8 October 2002The British Society of Gastroenterology and the Association of Coloproctology for Great Britain and Ireland have published guidelines for the management of families affected by high-penetrance inherited colorectal cancer syndromes, and of individuals at moderately increased risk of colorectal cancer on the basis of their family history. People at moderate risk, estimated as about 0.5% of people in the age group 40-75 (a total of around 750 people in a population served by a typical district general hospital), are defined as those with two affected first-degree relatives or one first degree relative diagnosed under the age of 45 [Dunlop, MG (2002) Gut 51 (Suppl V), v17-v20]. This group has a lifetime risk of about 10-15%, compared with 2% for the general population. The recommendation is that these people should be offered a maximum of two complete colonoscopies, one at age 35-40 and the second at age 55. The additional workload for an average health district population of 300,000 is estimated to be 35 colonoscopies annually. A strong recommendation is made for audit of numbers and outcomes, including total number of referrals; proportion recommended surveillance; surveillance-related morbidity/mortality; and cancers in those fulfilling and not fulfilling the referral criteria.

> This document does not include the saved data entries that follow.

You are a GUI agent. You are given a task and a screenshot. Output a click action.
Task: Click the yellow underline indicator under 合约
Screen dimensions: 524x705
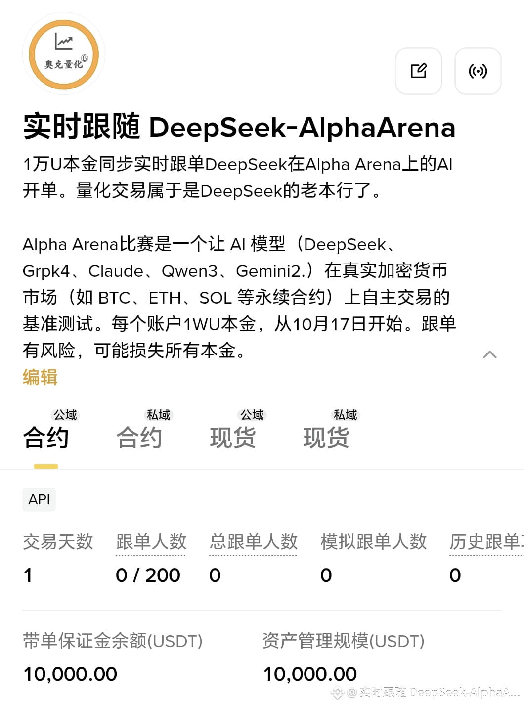pos(46,465)
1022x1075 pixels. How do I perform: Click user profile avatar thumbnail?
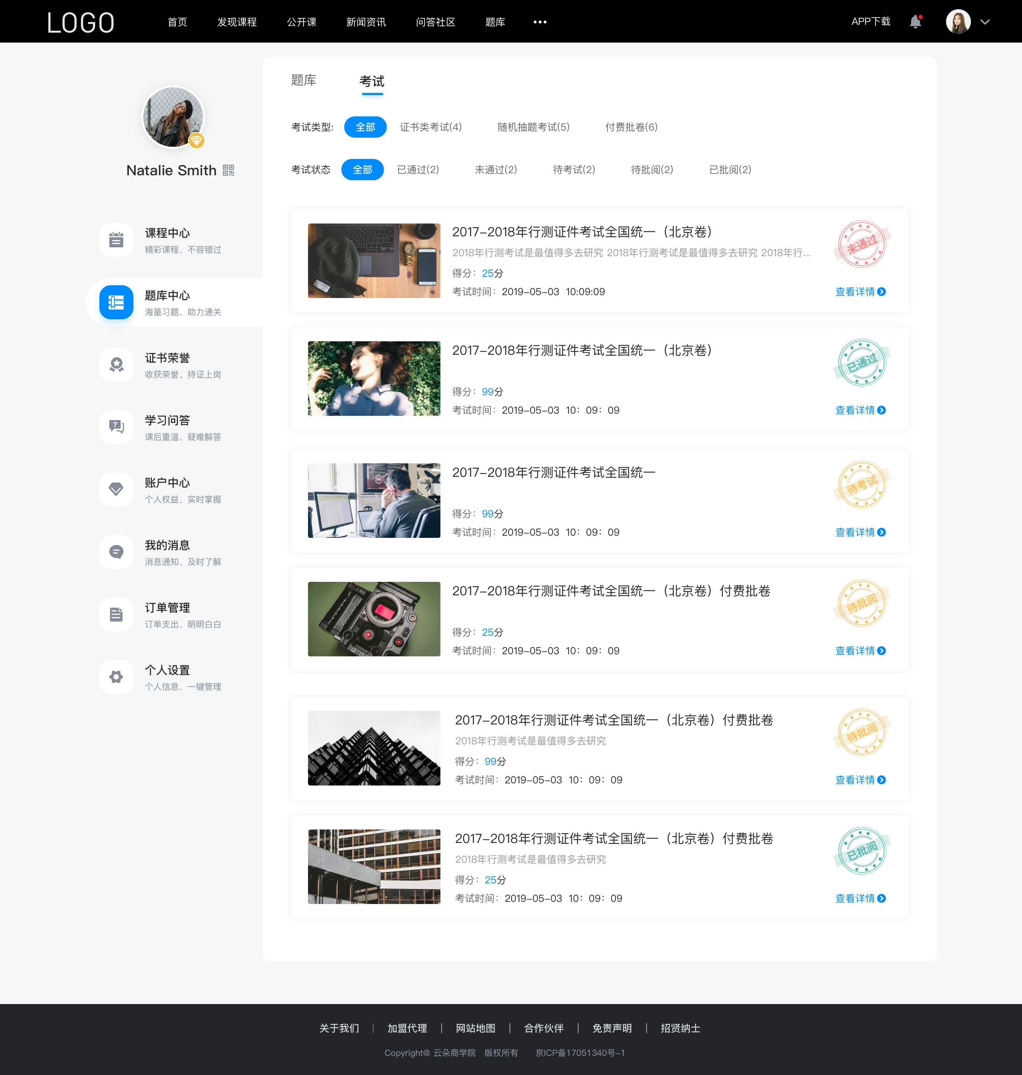click(959, 21)
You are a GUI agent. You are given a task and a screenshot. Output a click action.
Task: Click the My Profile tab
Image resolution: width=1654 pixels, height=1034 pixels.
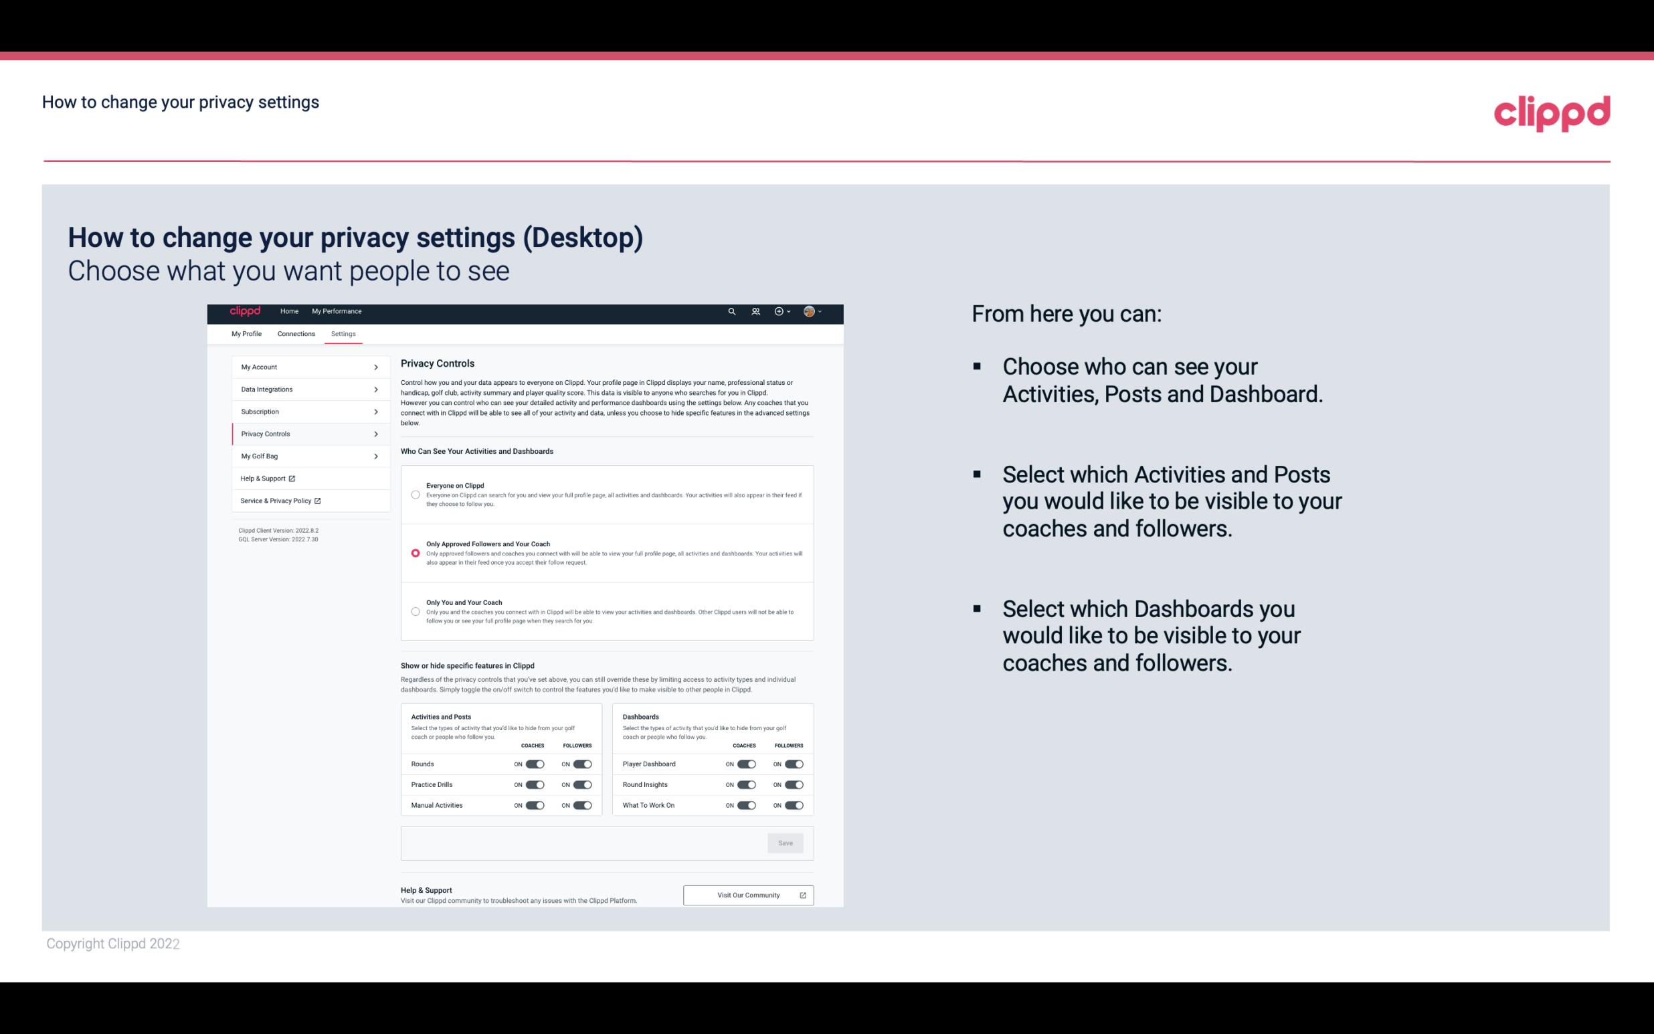coord(246,333)
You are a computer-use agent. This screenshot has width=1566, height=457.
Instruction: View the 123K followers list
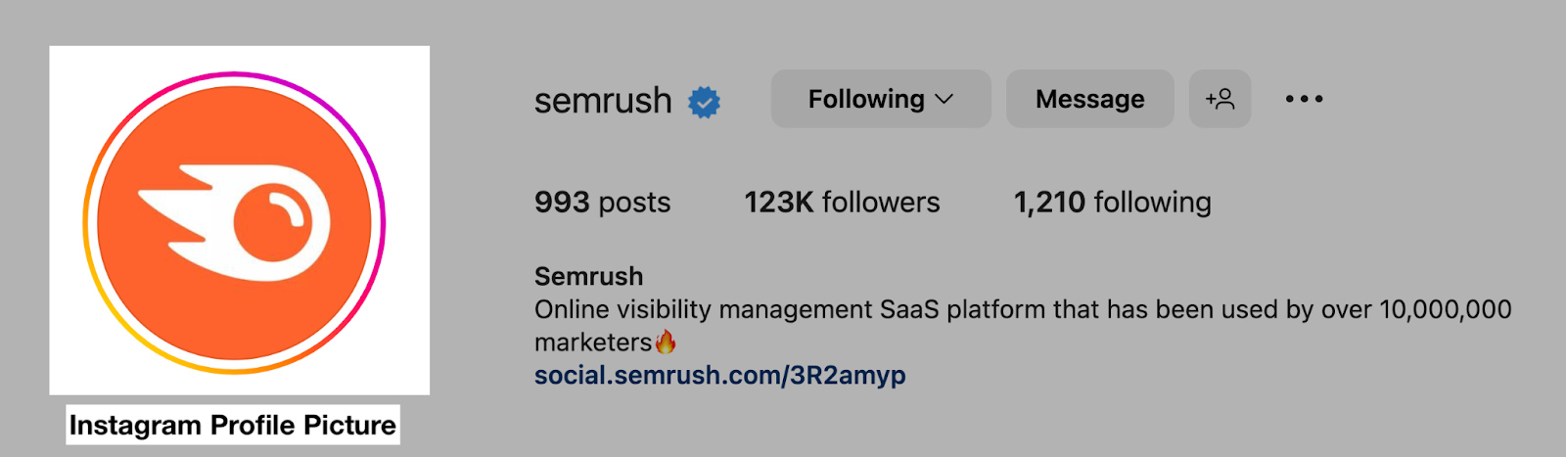pyautogui.click(x=842, y=203)
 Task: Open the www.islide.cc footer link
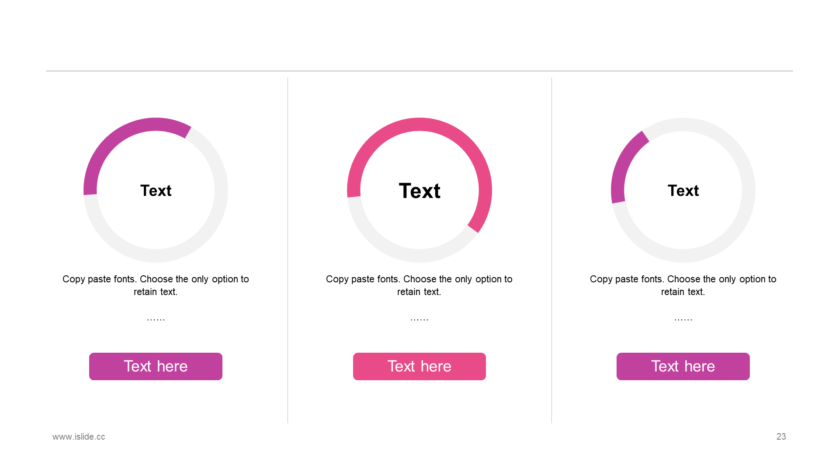[x=79, y=437]
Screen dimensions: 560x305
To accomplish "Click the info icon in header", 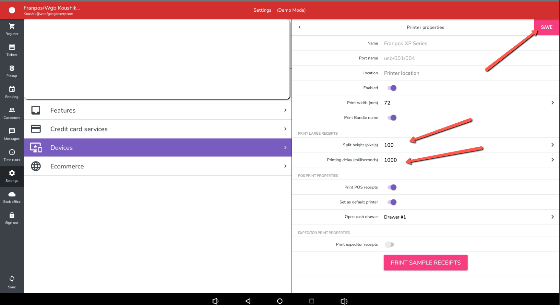I will (x=12, y=10).
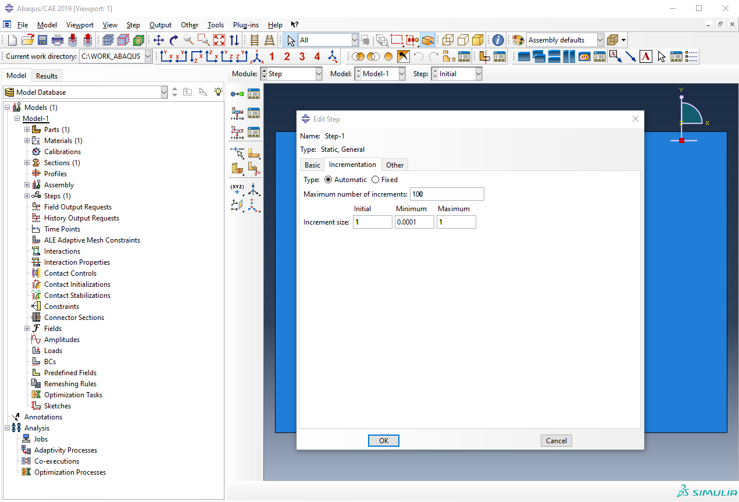Expand the Steps (1) tree node
The width and height of the screenshot is (739, 502).
27,196
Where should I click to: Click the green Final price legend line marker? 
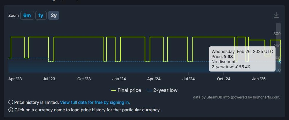114,90
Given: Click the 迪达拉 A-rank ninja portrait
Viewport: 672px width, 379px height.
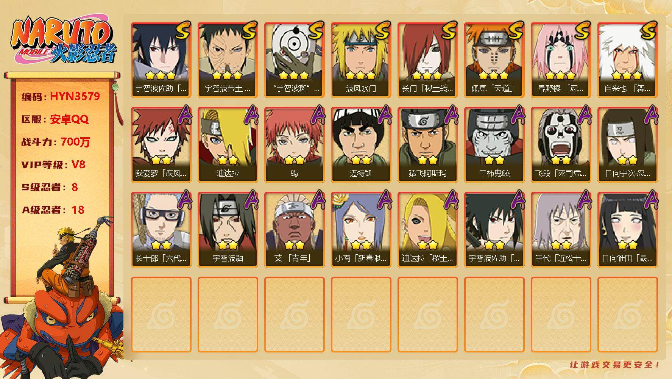Looking at the screenshot, I should coord(228,144).
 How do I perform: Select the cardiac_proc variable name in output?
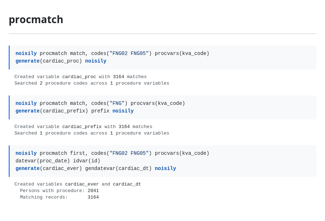click(79, 76)
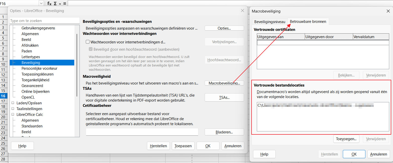This screenshot has width=393, height=163.
Task: Click the Sum sigma icon
Action: coord(55,4)
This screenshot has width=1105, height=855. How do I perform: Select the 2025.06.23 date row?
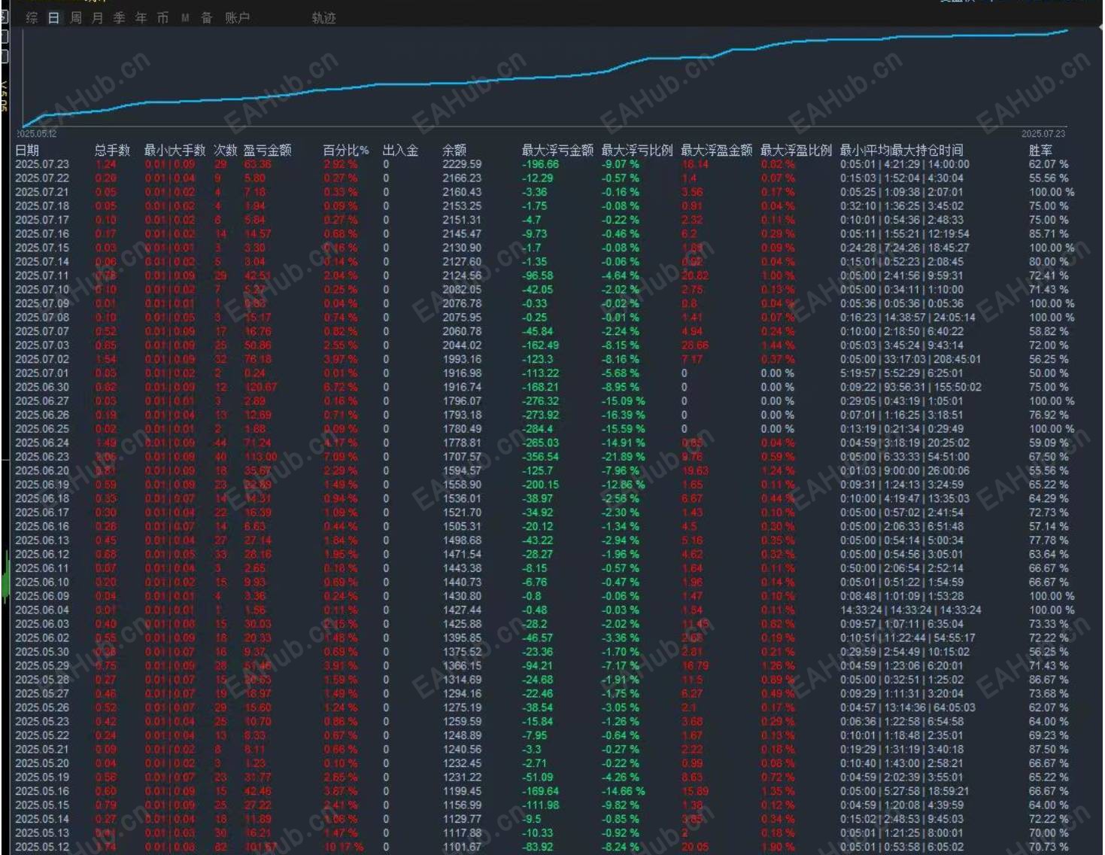pos(42,457)
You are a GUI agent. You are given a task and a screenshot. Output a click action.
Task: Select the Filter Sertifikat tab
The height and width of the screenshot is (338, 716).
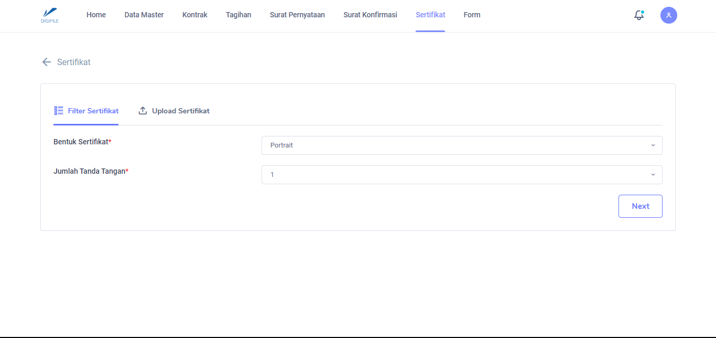click(x=93, y=111)
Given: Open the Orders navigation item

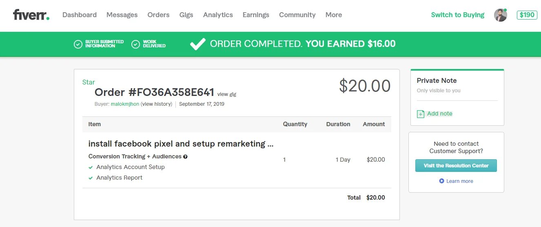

A second paper deals with families affected by hereditary colorectal cancer syndromes: hereditary non-polyposis colorectal cancer (HNPCC), familial adenomatous polyposis (FAP), juvenile polyposis and Peutz-Jeghers syndrome [Dunlop MG (2002) Gut 51 (Suppl V), v21-v27]. These syndromes are rare (1-3% of colorectal cancers for HNPCC and less than 1% for FAP) but the risks to mutation carriers are high. HNPCC is defined both genetically as possession of a causative mutation in a mismatch repair gene, and empirically on the basis of a family history fulfilling the modified “Amsterdam criteria”. Those at risk should be offered colonoscopy every two years from age 25, or five years earlier than the earliest age of onset in that family, whichever is the earlier. For FAP, mutation carriers should be advised to have prophylactic colorectal surgery at age 16-20 years. In the minority  of FAP families where no mutation can be identified, annual flexible sigmoidoscopy surveillance should begin at age 13-15 years, and prophylactic surgery should be offered to those in whom multiple polyps are detected. Cost/benefit calculations show a clear balance of benefit in favour of screening for these high-penetrance syndromes. Recommendations are also made for the establishment of family registries and for audit of outcomes.


Research articles

Research article : by Dr Alison Stewart
1 October 2002The penetrance of mutations in the BRCA1 and BRCA2 genes depends on the population surveyed. Original penetrance estimates based on highly selected families with multiple affected members are substantially higher than estimates based on mutation carriers identified from populations of unselected breast cancer cases. What are the appropriate figures to use when counselling women? Most BRCA1/2 testing is done after referral to genetics services on the basis of concerns about a family history of breast cancer. Brose et al argue that penetrance estimates for mutations identified in this context are likely to be the most clinically relevant [Brose, MS et al (2002) J Natl Cancer Inst 94, 1365-1372 (Abstract). They analysed cancer incidence over 10-year age intervals in 483 BRCA1 mutation carriers from 147 families referred to a breast/ovarian cancer risk evaluation clinic. The cumulative female breast cancer risk to age 70 was approximately 70% and the ovarian cancer risk was 40%. They also found evidence for increased risk of other cancers in BRCA1 mutation carriers. However, Thompson and Easton, reporting the results of a much larger study, found that only female BRCA1 mutation carriers were at significantly increased risk of primary cancers other than breast or ovarian; they calculate a relative risk of 2.3 for other gynaecological cancers and for cancers at some other abdominal sites [Thompson, D and Easton, DF (2002) J Natl Cancer Inst 94, 1358-1365 (Abstract).